Define _HAVE_STRING_ARCH_mempcpy to 1 for x86

Message ID 20160307205735.GA3204@intel.com
State New, archived
Headers

Commit Message

Lu, Hongjiu March 7, 2016, 8:57 p.m. UTC
  Since x86 has an optimized mempcpy and GCC can inline mempcpy on x86,
define _HAVE_STRING_ARCH_mempcpy to 1 for x86.

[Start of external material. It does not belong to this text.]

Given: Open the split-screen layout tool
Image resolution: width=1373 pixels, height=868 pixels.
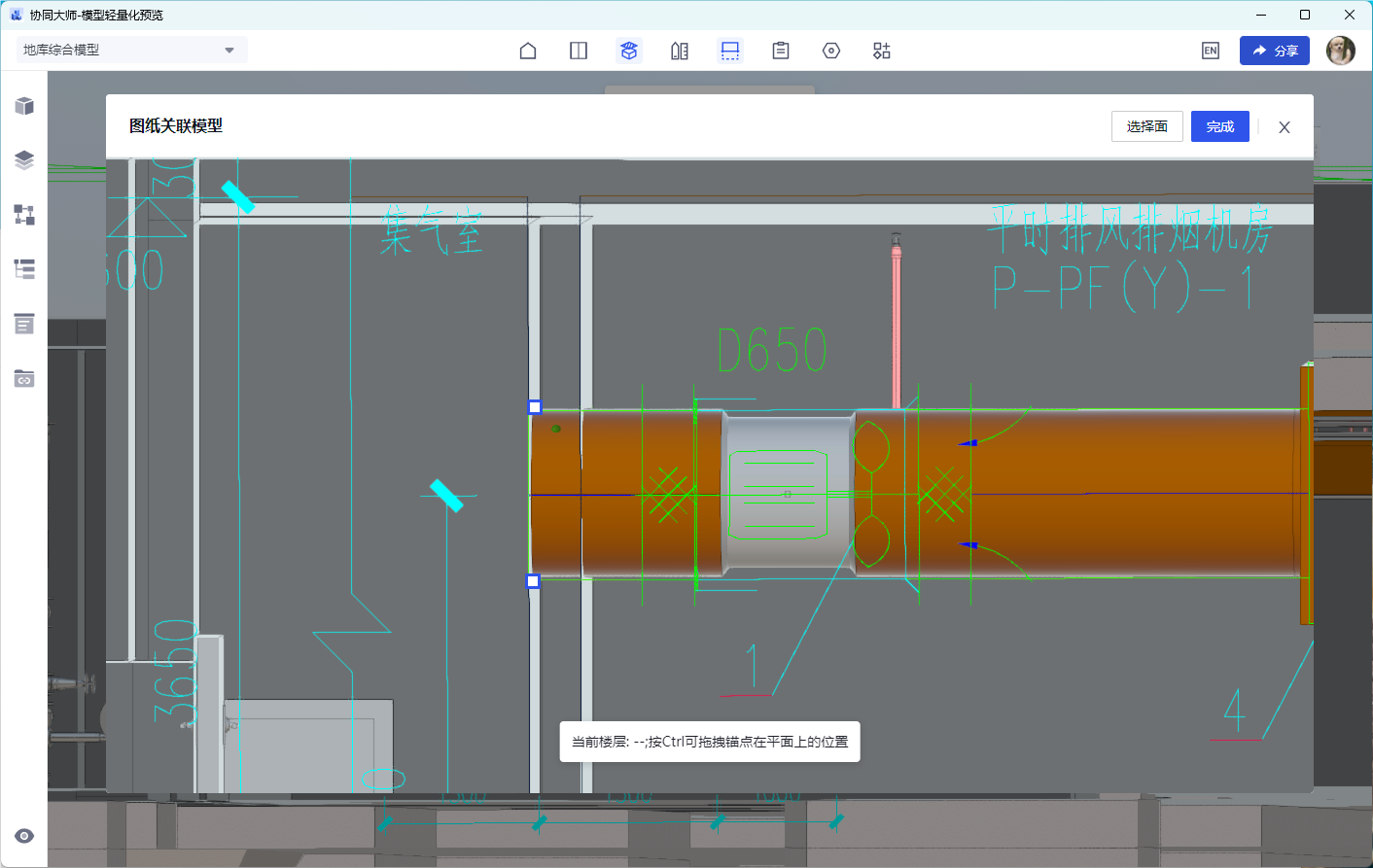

If duplicated code between optimized memcpy and mempcpy is a concern,
we can add an entry point in memcpy and use it to implement mempcpy,
similar to the set of patches for __mempcpy_sse2_unaligned:

https://sourceware.org/ml/libc-alpha/2016-03/msg00166.html

OK for master?


H.J.
---
	[BZ #19759]
	* sysdeps/x86/bits/string.h (_HAVE_STRING_ARCH_mempcpy): New.
---
 sysdeps/x86/bits/string.h | 3 +++
 1 file changed, 3 insertions(+)
  

Comments

H.J. Lu March 7, 2016, 9:20 p.m. UTC | #1
On Mon, Mar 7, 2016 at 12:57 PM, H.J. Lu <hongjiu.lu@intel.com> wrote:
> Since x86 has an optimized mempcpy and GCC can inline mempcpy on x86,
> define _HAVE_STRING_ARCH_mempcpy to 1 for x86.
>
> If duplicated code between optimized memcpy and mempcpy is a concern,
> we can add an entry point in memcpy and use it to implement mempcpy,
> similar to the set of patches for __mempcpy_sse2_unaligned:
>
> https://sourceware.org/ml/libc-alpha/2016-03/msg00166.html
>
> OK for master?
>
>
> H.J.
> ---
>         [BZ #19759]
>         * sysdeps/x86/bits/string.h (_HAVE_STRING_ARCH_mempcpy): New.
> ---
>  sysdeps/x86/bits/string.h | 3 +++
>  1 file changed, 3 insertions(+)
>
> diff --git a/sysdeps/x86/bits/string.h b/sysdeps/x86/bits/string.h
> index e4e019f..f5885b4 100644
> --- a/sysdeps/x86/bits/string.h
> +++ b/sysdeps/x86/bits/string.h
> @@ -62,6 +62,9 @@
>     | ((const unsigned char *) (src))[idx])
>
>
> +/* Don't inline mempcpy into memcpy as x86 has an optimized mempcpy.  */
> +# define _HAVE_STRING_ARCH_mempcpy 1
> +
>  /* Copy N bytes of SRC to DEST.  */
>  # define _HAVE_STRING_ARCH_memcpy 1
>  # define memcpy(dest, src, n) \
> --
> 2.5.0
>

It doesn't work since  <bits/string.h> is included only if

#if defined __GNUC__ && __GNUC__ >= 2
# if defined __OPTIMIZE__ && !defined __OPTIMIZE_SIZE__ \
     && !defined __NO_INLINE__ && !defined __cplusplus

is true.
  

Patch

diff --git a/sysdeps/x86/bits/string.h b/sysdeps/x86/bits/string.h
index e4e019f..f5885b4 100644
--- a/sysdeps/x86/bits/string.h
+++ b/sysdeps/x86/bits/string.h
@@ -62,6 +62,9 @@ 
    | ((const unsigned char *) (src))[idx])
 
 
+/* Don't inline mempcpy into memcpy as x86 has an optimized mempcpy.  */
+# define _HAVE_STRING_ARCH_mempcpy 1
+
 /* Copy N bytes of SRC to DEST.  */
 # define _HAVE_STRING_ARCH_memcpy 1
 # define memcpy(dest, src, n) \